Après un appel samedi en fin de journée pour tenter de mettre fin au blocage, la présidente de la Commission européenne Ursula von der Leyen et le Premier ministre britannique Boris Johnson ont une nouvelle fois constaté les « différences importantes » qui subsistent sur trois domaines clefs: concurrence, mécanisme de règlement des différends et pêche.
« Tout en reconnaissant l’ampleur de ces différences », les deux dirigeants estiment qu’un « effort supplémentaire » doit être entrepris pour déterminer si celles-ci peuvent être résolues, selon une déclaration commune transmise par Downing Street.
Ils s’entretiendront de nouveau lundi soir, précise la déclaration.
« Nous verrons si nous pouvons avancer. Le travail continue demain », a tweeté samedi soir le négociateur européen Michel Barnier.
Le Premier ministre irlandais Micheal Martin, dont le pays est le seul membre de l’UE à partager une frontière terrestre avec le Royaume-Uni, a salué la reprise des discussions. « Un accord est dans l’intérêt de tous », a-t-il tweeté, estimant que « tous les efforts doivent être faits » pour y parvenir.
A l’issue d’une nouvelle intense semaine de discussions à Londres pour tenter de nouer un accord de libre-échange, Michel Barnier et son homologue britannique David Frost avaient conclu vendredi soir que « les conditions d’un accord ne sont pas réunies, en raison de divergences importantes ».
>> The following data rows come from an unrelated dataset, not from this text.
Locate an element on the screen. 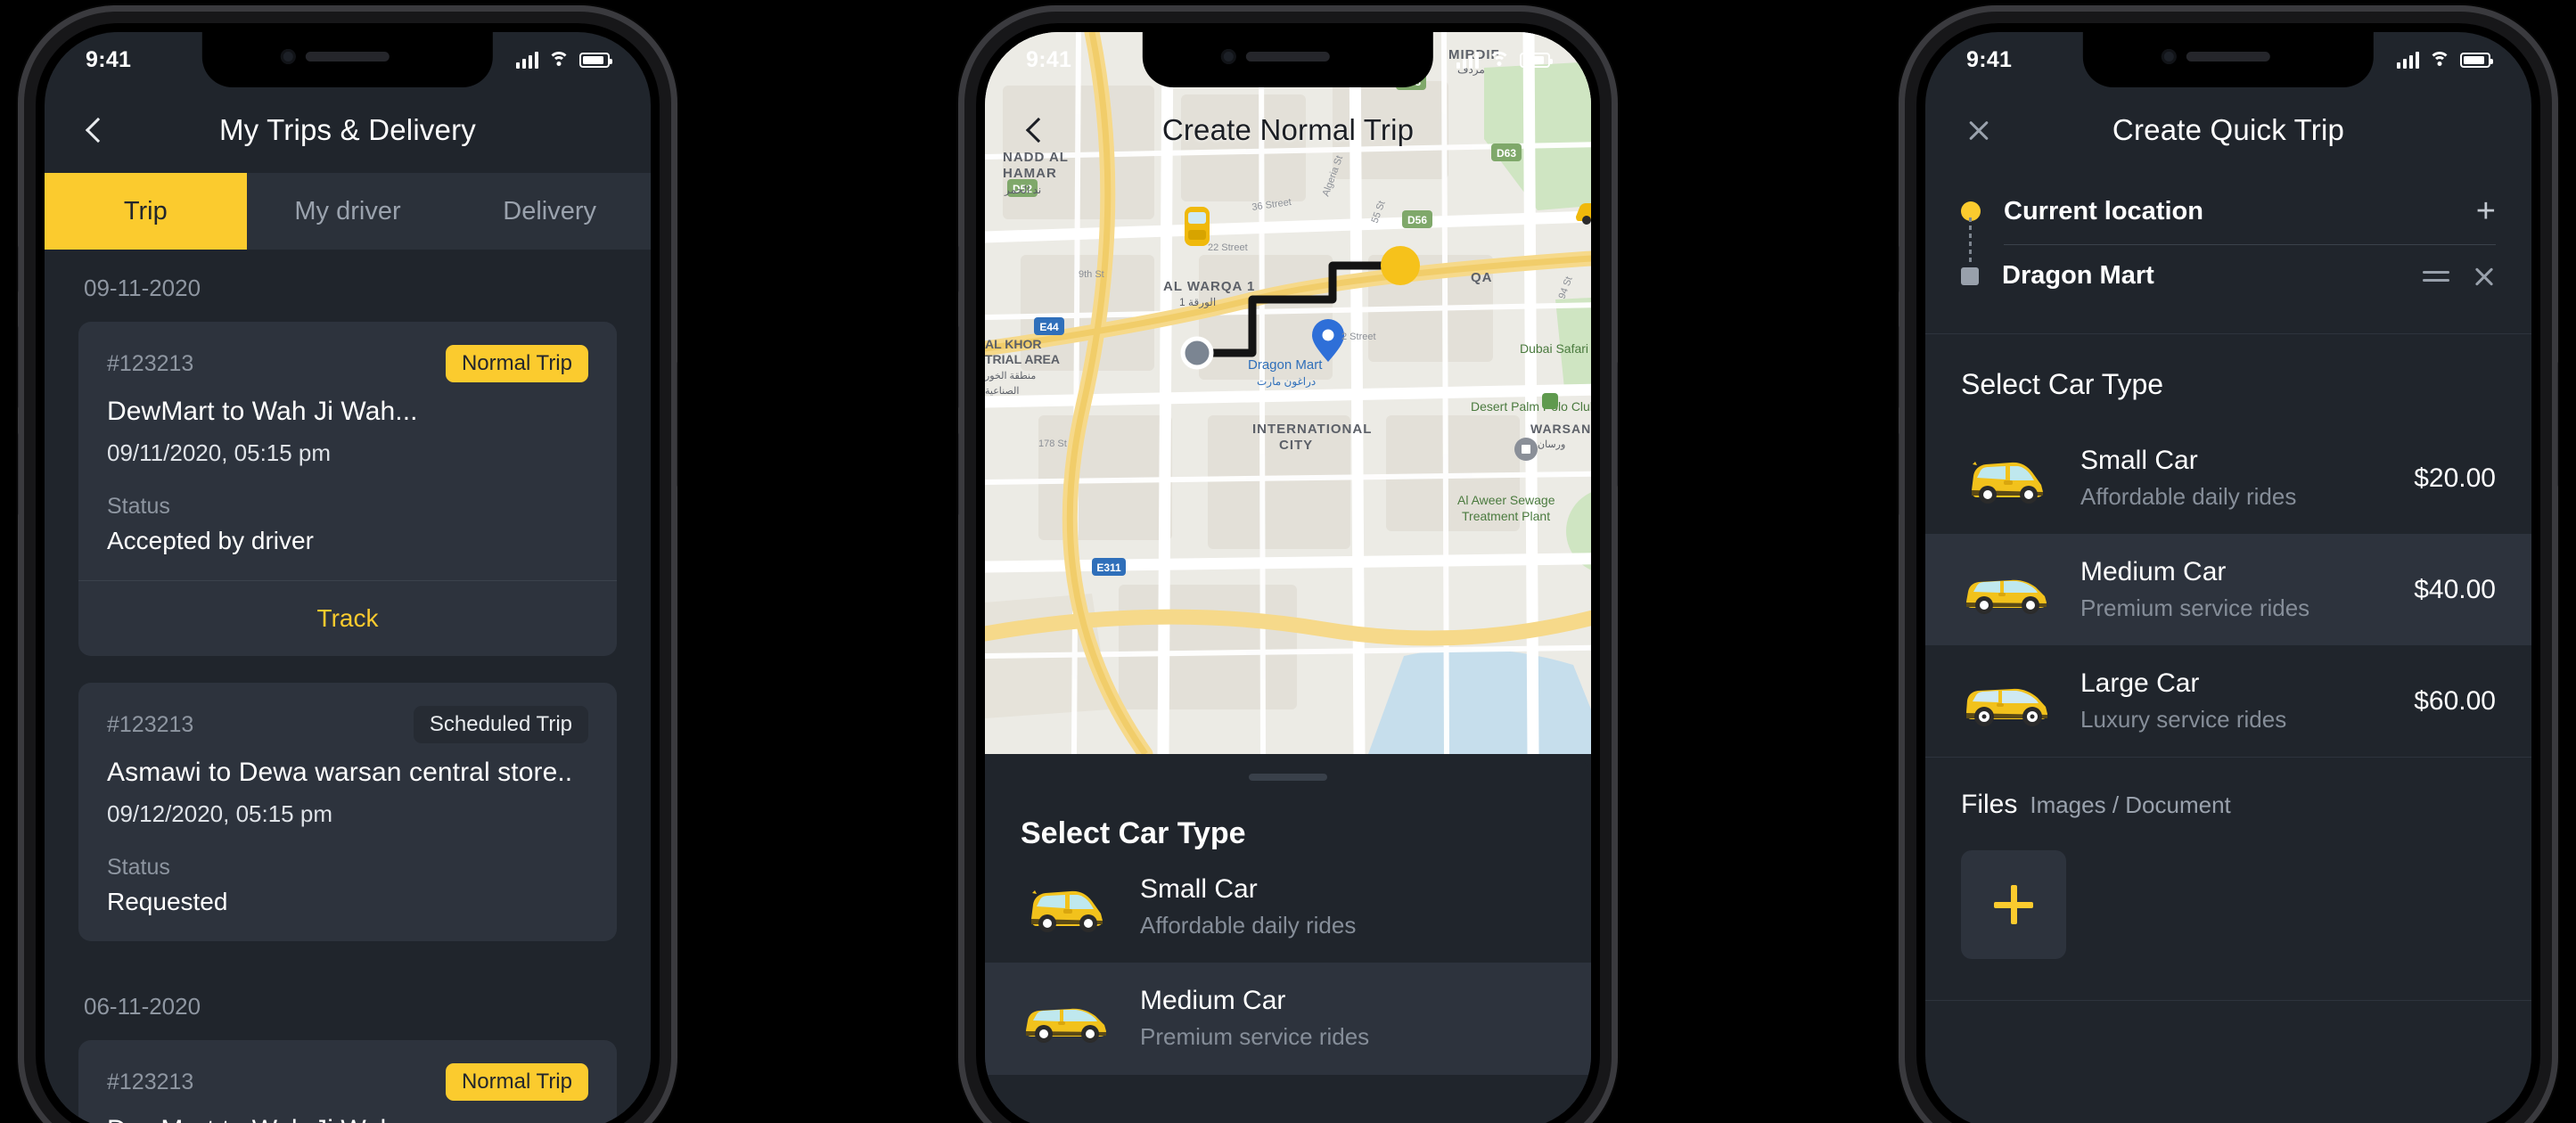 This screenshot has height=1123, width=2576. add-file-button is located at coordinates (2014, 905).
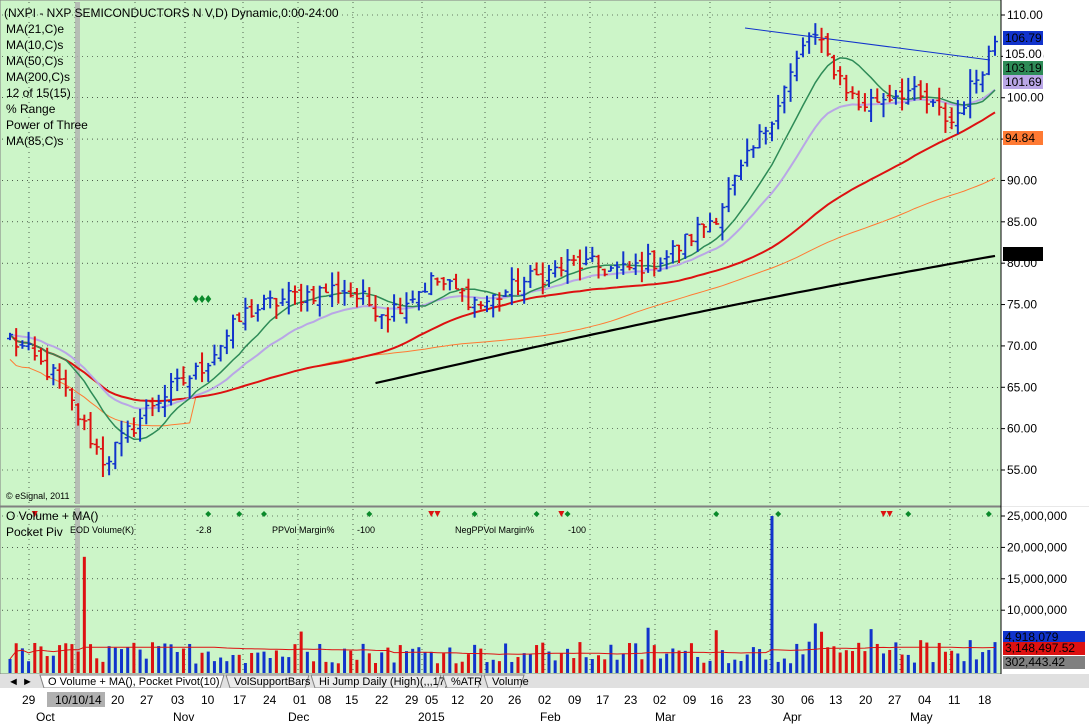 This screenshot has width=1089, height=728. I want to click on day-label: 01, so click(300, 700).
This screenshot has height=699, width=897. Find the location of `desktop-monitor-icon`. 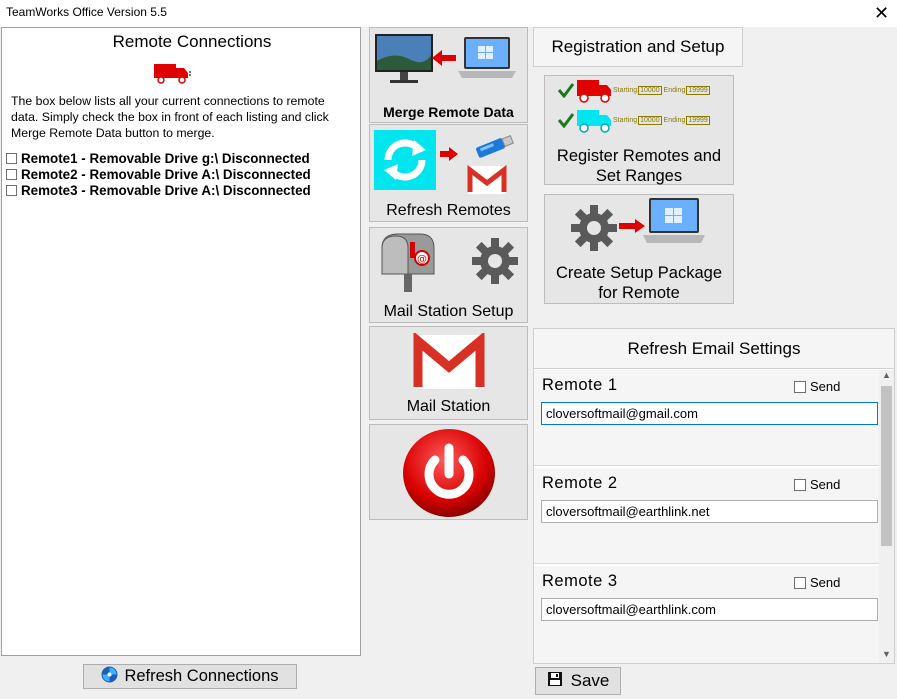

desktop-monitor-icon is located at coordinates (404, 62).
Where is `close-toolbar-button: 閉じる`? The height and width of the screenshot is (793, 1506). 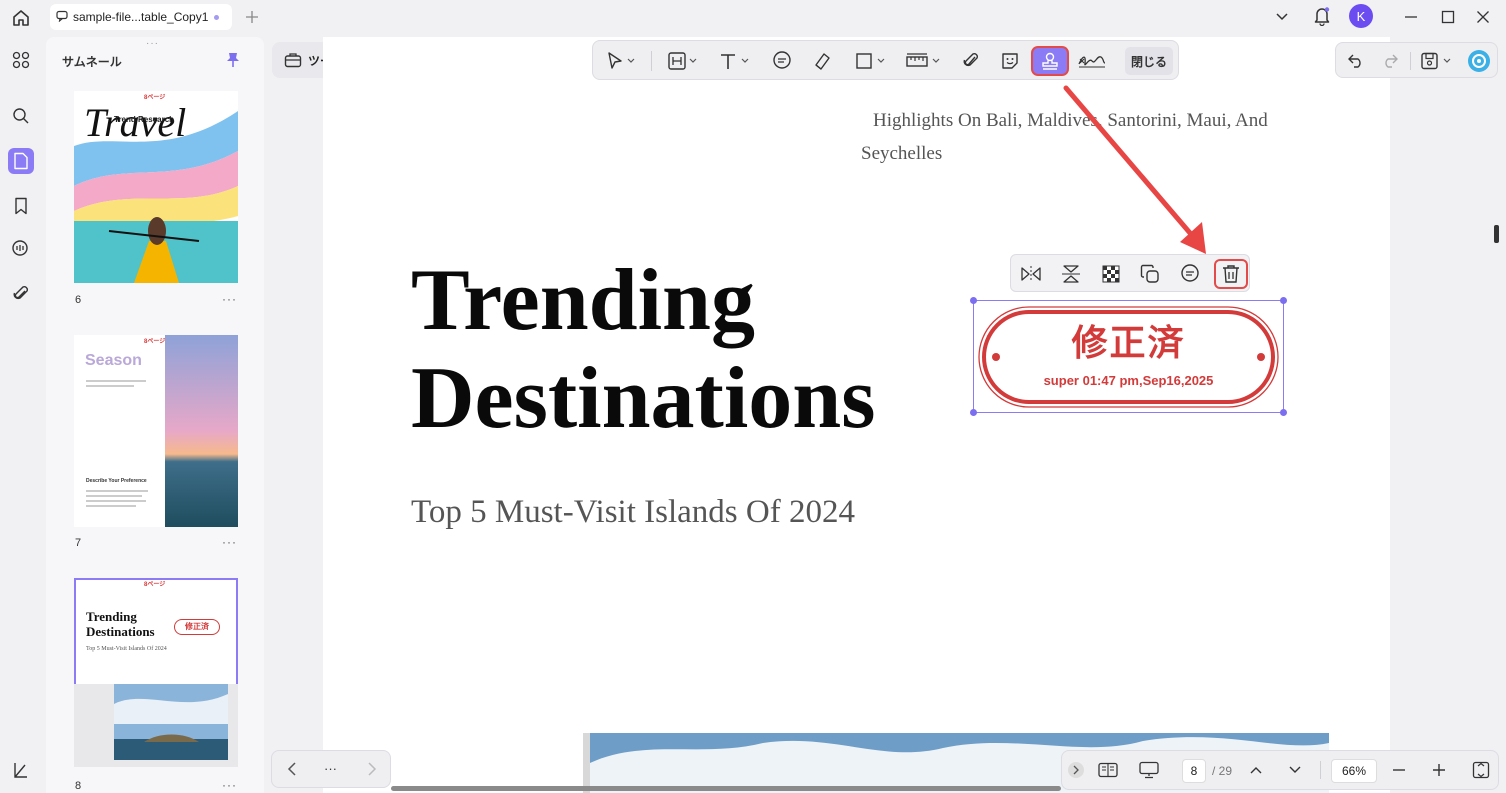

Ils avaient alors annoncé la suspension des discussions et que la présidente de l’exécutif européen et le chef du gouvernement britannique s’entretiendraient samedi.
– Possible véto français –
Depuis la date officielle du Brexit, le 31 janvier, Londres continue d’appliquer les règles européennes. Ce n’est qu’à la fin de la période de transition qui s’achève le 31 décembre qu’interviendront les véritables bouleversements, sortie du marché unique et de l’union douanière.
Les Européens ont pour objectif de conclure un accord de libre-échange avant la fin du week-end, condition pour qu’il puisse être ratifié à temps par le Parlement européen.
Un sommet européen réunissant les dirigeants des 27 est prévu les 10 et 11 décembre à Bruxelles.
Si Londres et Bruxelles échouent à s’accorder, leurs échanges se feront dès le 1er janvier selon les règles de l’Organisation mondiale du commerce (OMC), synonymes de droits de douane ou de quotas, faisant courir le risque d’un nouveau choc économique s’ajoutant à celui de la pandémie de coronavirus.
Malgré son faible poids d’un point de vue économique, la pêche fait figure de totem pour les deux camps. Les Britanniques invoquent le respect de leur souveraineté en tant qu’Etat côtier. La France a averti vendredi qu’elle n’hésiterait pas à mettre son véto si l’accord qui serait trouvé ne lui convenait pas.
Paris s’inquiète de voir l’UE accorder trop de concessions aux Britanniques par crainte d’un « no deal ».
Selon un diplomate européen, cette appréhension est partagée par d’autres capitales, comme Rome, Madrid, Bruxelles et Copenhague. « Nous ne voulons pas nous enfermer dans une relation déséquilibrée pour les décennies à venir », a-t-il expliqué.
Figure de la campagne du référendum de 2016 qui a vu 52% des Britanniques voter pour le Brexit, l’europhobe Nigel Farage a dit espérer que cette « absence d’accord » ne conduise pas à une extension de la période de transition. « Après quatre ans et demi, ceux qui ont voté pour le Brexit ne le tolèreraient pas », a-t-il tweeté.
Après ce week-end sous haute tension, un texte très controversé fait son retour lundi devant les députés britanniques: le projet de loi sur le marché intérieur.
Malgré la fureur des Européens, le gouvernement Johnson va réintroduire ses dispositions controversées – expurgées par la chambre haute du Parlement – lui réservant la possibilité de passer outre certaines dispositions du traité de divorce avec l’UE conclu il y a tout juste un an.
Le gouvernement martèle qu’il s’agit d’un « filet de sécurité », qui n’aurait plus lieu d’être en cas d’accord. Les Européens y voient quant à eux une difficulté supplémentaire ajoutée par les Britanniques, qui sape la confiance dans le respect de tout accord conclu avec Londres.